* [PROBLEM TO WORK ON]: Look through the records and copy every line in which "label" appears.

* [RECORDS FOR PROCESSING]:
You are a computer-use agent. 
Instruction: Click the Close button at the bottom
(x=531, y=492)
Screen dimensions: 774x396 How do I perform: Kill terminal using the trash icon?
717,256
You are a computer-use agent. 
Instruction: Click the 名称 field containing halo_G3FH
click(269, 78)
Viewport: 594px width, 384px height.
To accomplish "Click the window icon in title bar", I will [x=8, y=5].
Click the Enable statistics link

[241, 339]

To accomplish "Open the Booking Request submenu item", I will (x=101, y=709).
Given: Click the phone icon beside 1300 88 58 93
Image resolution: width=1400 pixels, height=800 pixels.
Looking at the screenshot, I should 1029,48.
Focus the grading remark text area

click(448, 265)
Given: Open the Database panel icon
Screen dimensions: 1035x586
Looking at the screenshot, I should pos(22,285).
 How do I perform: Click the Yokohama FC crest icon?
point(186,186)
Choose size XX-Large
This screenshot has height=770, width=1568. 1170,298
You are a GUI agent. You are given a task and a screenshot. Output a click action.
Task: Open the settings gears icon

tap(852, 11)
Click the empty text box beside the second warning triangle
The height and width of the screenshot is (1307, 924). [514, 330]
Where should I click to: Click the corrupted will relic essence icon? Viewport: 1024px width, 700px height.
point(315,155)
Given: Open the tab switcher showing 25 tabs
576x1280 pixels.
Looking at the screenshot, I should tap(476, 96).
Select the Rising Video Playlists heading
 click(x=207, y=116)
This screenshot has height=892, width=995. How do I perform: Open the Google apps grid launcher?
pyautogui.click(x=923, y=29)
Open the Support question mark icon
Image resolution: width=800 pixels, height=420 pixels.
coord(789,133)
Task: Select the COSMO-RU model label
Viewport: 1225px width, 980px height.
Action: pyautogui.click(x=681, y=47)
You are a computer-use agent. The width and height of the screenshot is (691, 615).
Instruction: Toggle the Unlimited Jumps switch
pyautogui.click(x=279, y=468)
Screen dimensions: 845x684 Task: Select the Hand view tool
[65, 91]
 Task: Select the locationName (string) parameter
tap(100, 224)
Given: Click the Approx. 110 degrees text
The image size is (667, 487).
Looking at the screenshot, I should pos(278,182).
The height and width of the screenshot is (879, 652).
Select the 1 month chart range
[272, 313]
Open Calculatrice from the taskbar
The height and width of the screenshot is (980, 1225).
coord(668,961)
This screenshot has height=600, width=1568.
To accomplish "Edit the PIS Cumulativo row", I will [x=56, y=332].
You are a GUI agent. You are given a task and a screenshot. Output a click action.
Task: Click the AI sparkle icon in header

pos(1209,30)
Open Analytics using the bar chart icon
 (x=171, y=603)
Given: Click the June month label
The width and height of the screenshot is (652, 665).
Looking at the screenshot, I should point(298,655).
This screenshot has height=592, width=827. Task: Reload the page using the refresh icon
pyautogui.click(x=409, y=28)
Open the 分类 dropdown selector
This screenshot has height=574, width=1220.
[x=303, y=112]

* [TASK RESULT]:
Task: Select the COSMO-RU model label
Given: Click the June month label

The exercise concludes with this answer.